Kubernetes Setup

This page describes how to deploy a Flink Job and Session cluster on Kubernetes.

Info This page describes deploying a standalone Flink cluster on top of Kubernetes. You can find more information on native Kubernetes deployments here.

Setup Kubernetes

Please follow Kubernetes’ setup guide in order to deploy a Kubernetes cluster. If you want to run Kubernetes locally, we recommend using MiniKube.

Note: If using MiniKube please make sure to execute minikube ssh 'sudo ip link set docker0 promisc on' before deploying a Flink cluster. Otherwise Flink components are not able to self reference themselves through a Kubernetes service.

Flink Docker image

Before deploying the Flink Kubernetes components, please read the Flink Docker image documentation, its tags, how to customize the Flink Docker image and enable plugins to use the image in the Kubernetes definition files.
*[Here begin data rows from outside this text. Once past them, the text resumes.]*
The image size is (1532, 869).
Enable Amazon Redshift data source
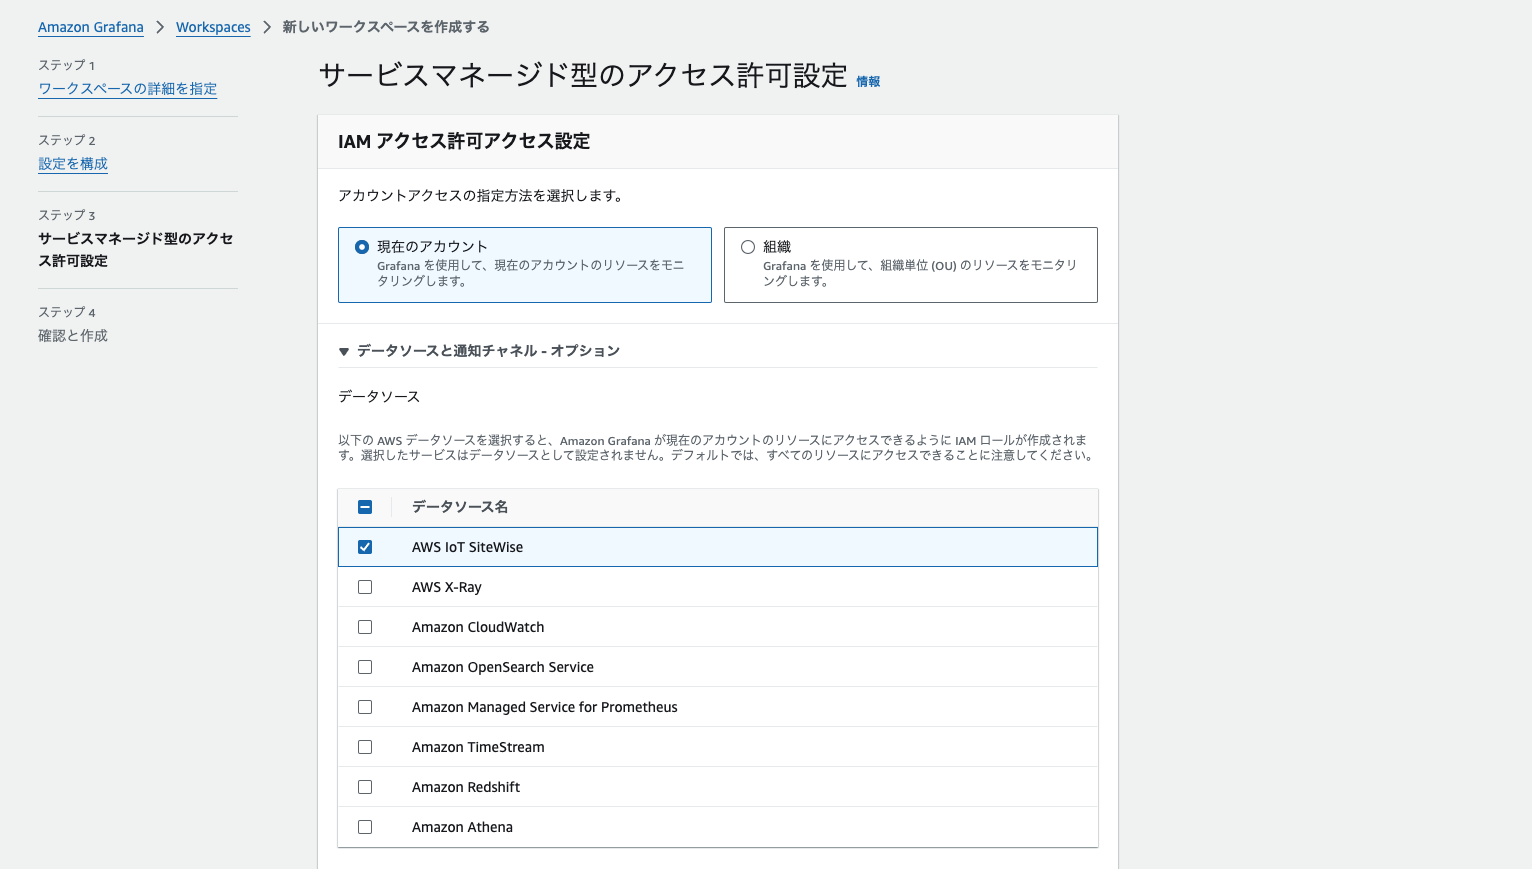[x=365, y=787]
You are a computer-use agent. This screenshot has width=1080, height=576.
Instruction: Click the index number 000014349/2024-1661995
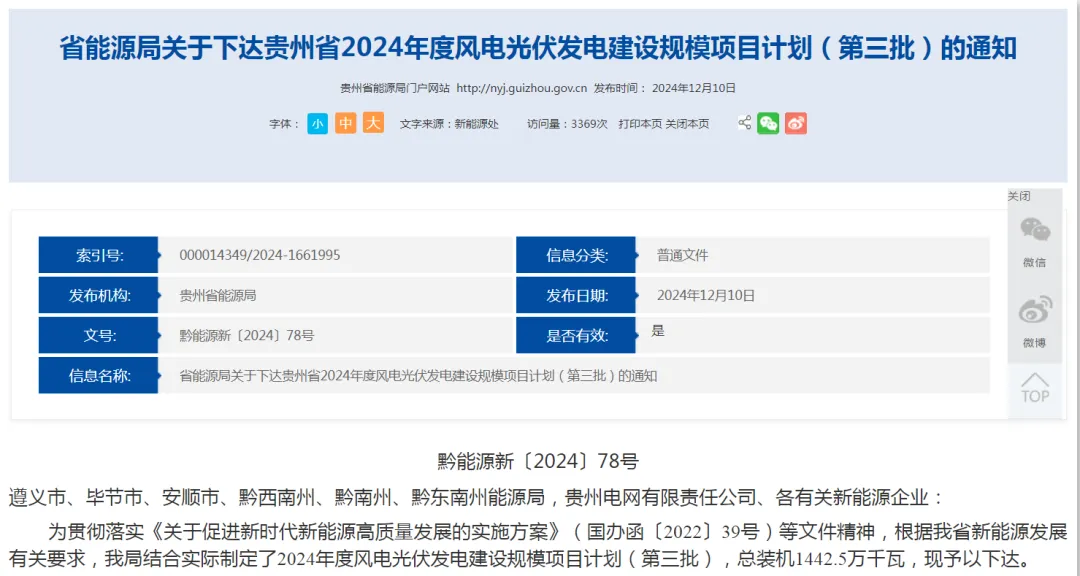(260, 255)
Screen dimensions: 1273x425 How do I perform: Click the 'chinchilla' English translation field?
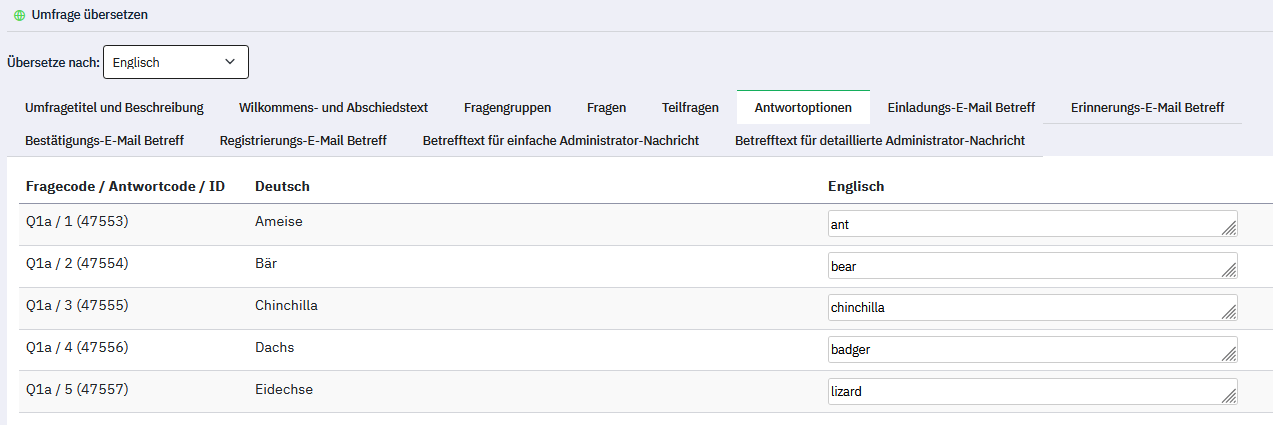pyautogui.click(x=1020, y=308)
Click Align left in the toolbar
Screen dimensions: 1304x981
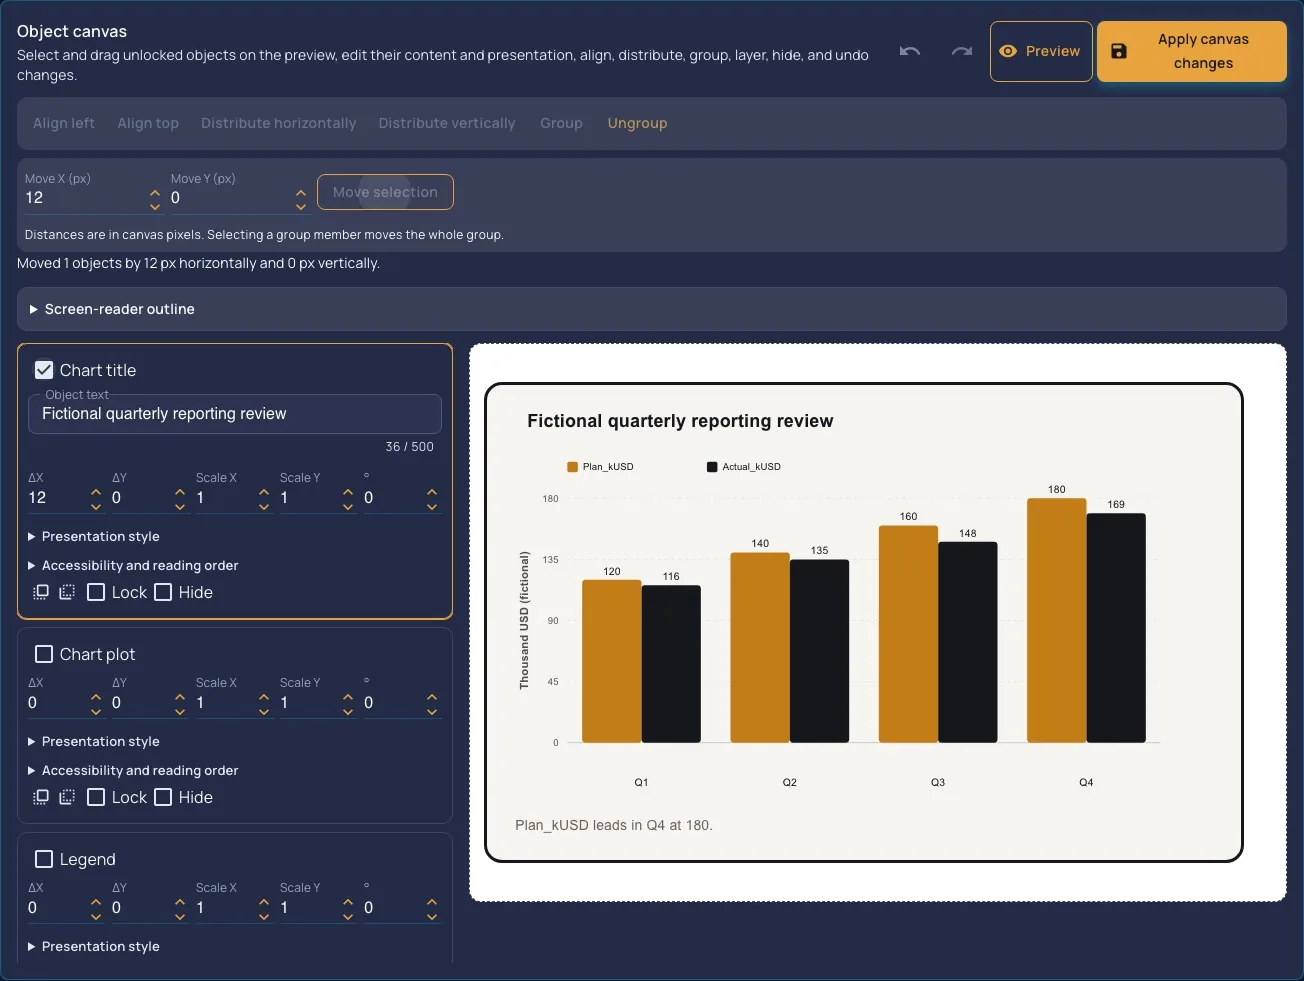click(64, 123)
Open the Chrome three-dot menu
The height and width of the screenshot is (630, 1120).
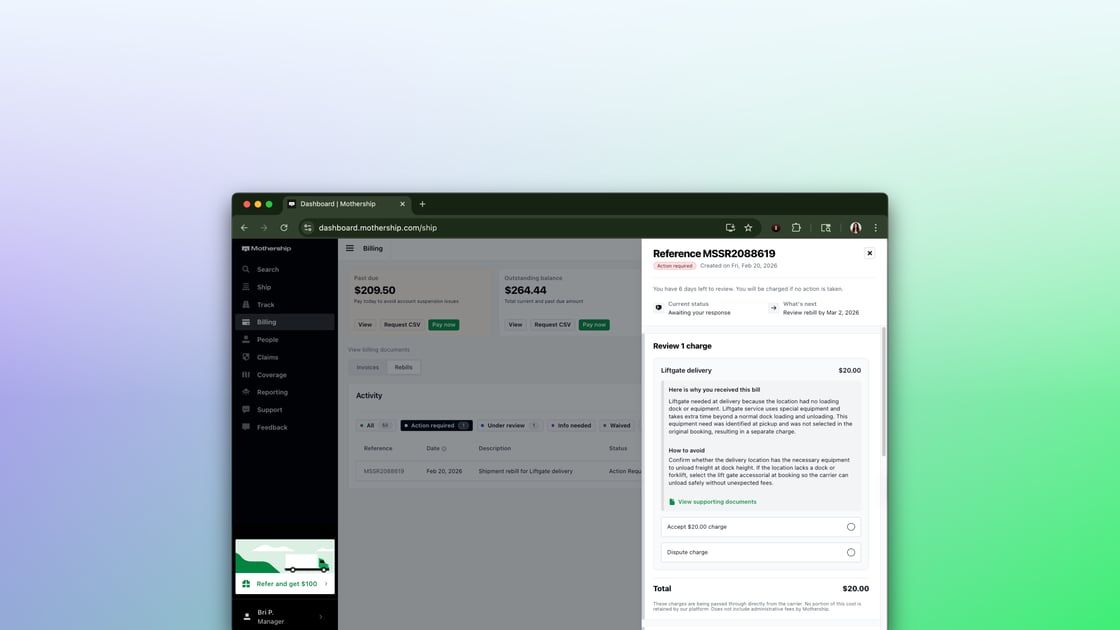[875, 227]
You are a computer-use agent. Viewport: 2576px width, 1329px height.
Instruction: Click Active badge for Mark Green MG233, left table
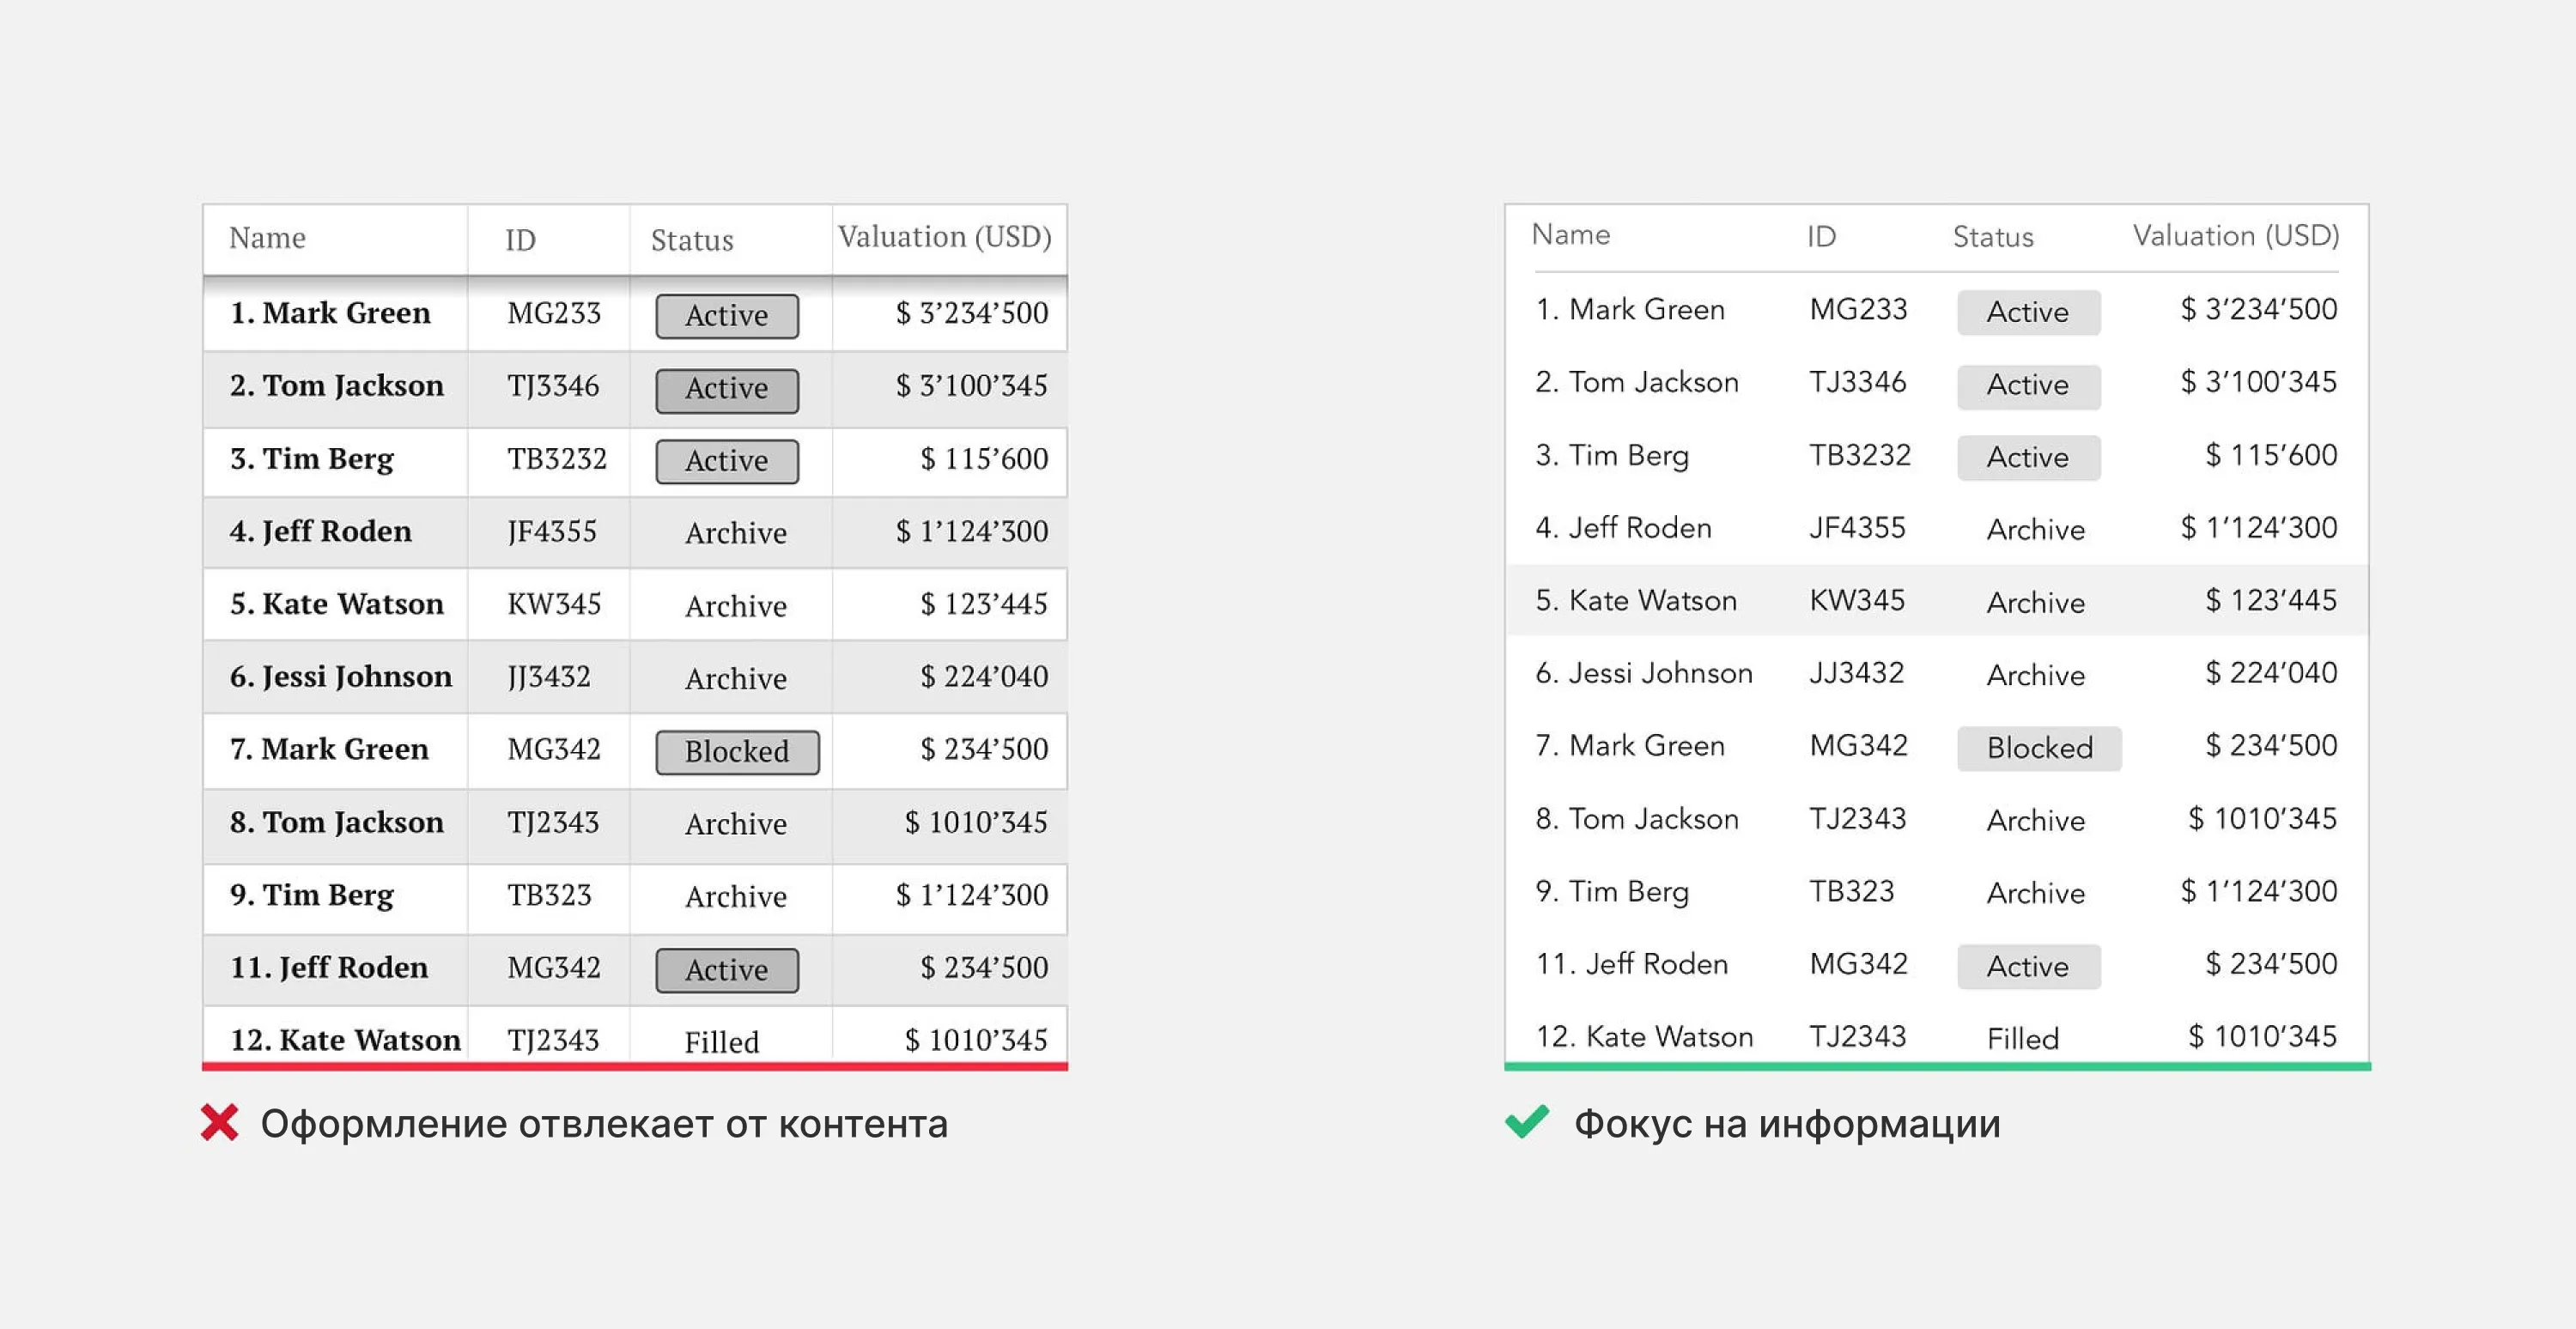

Deploy Flink cluster on Kubernetes

Using the common resource definitions, launch the common cluster components with the kubectl command:

  1. kubectl create -f flink-configuration-configmap.yaml
  2. kubectl create -f jobmanager-service.yaml

Note that you could define your own customized options of flink-conf.yaml within flink-configuration-configmap.yaml.

Then launch the specific components depending on whether you want to deploy a Session or Job cluster.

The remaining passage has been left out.